▶ **Exercise details**: Search the listing below for the line containing "3 ft Toslink". From there through the line containing "USB 3.1 Type-C", transcribe every line exactly, both ends included.

▶ **Input material**:
******************************
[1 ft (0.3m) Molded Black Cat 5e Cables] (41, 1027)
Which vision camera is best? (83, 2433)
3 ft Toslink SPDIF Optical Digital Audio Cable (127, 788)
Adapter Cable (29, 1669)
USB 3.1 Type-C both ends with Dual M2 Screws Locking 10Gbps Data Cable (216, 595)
******************************
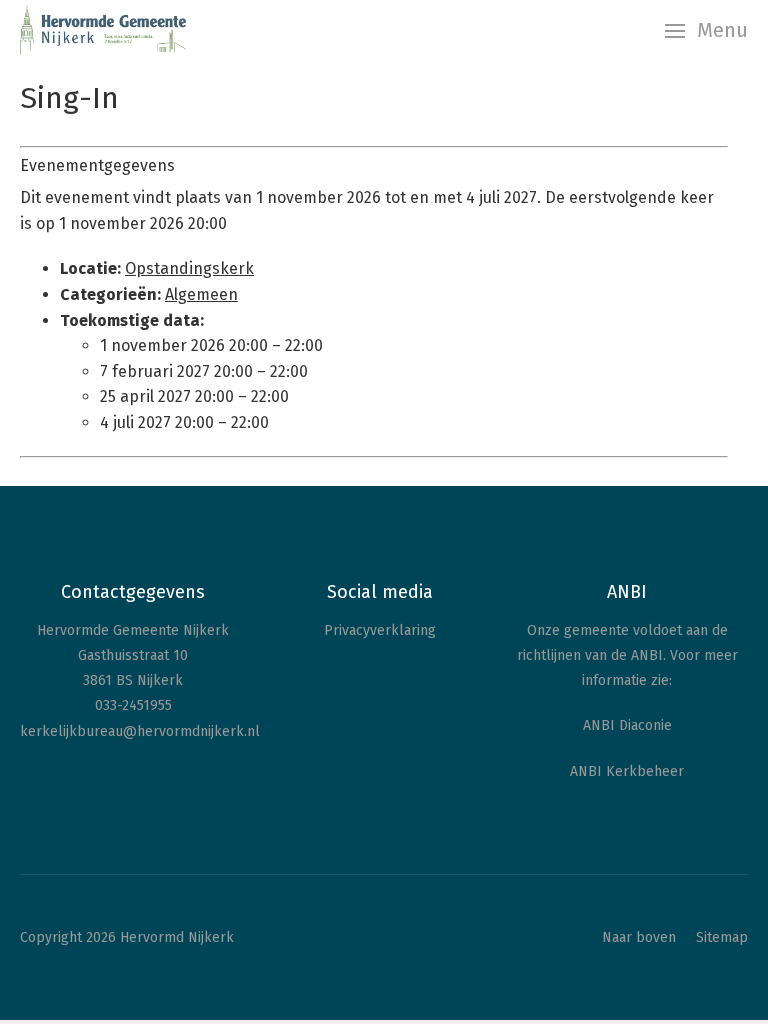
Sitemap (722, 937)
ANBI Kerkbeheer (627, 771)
******************************
▶ **Exercise output**:
3 ft Toslink SPDIF Optical Digital Audio Cable (127, 788)
Adapter Cable (29, 1669)
USB 3.1 Type-C both ends with Dual M2 Screws Locking 10Gbps Data Cable (216, 595)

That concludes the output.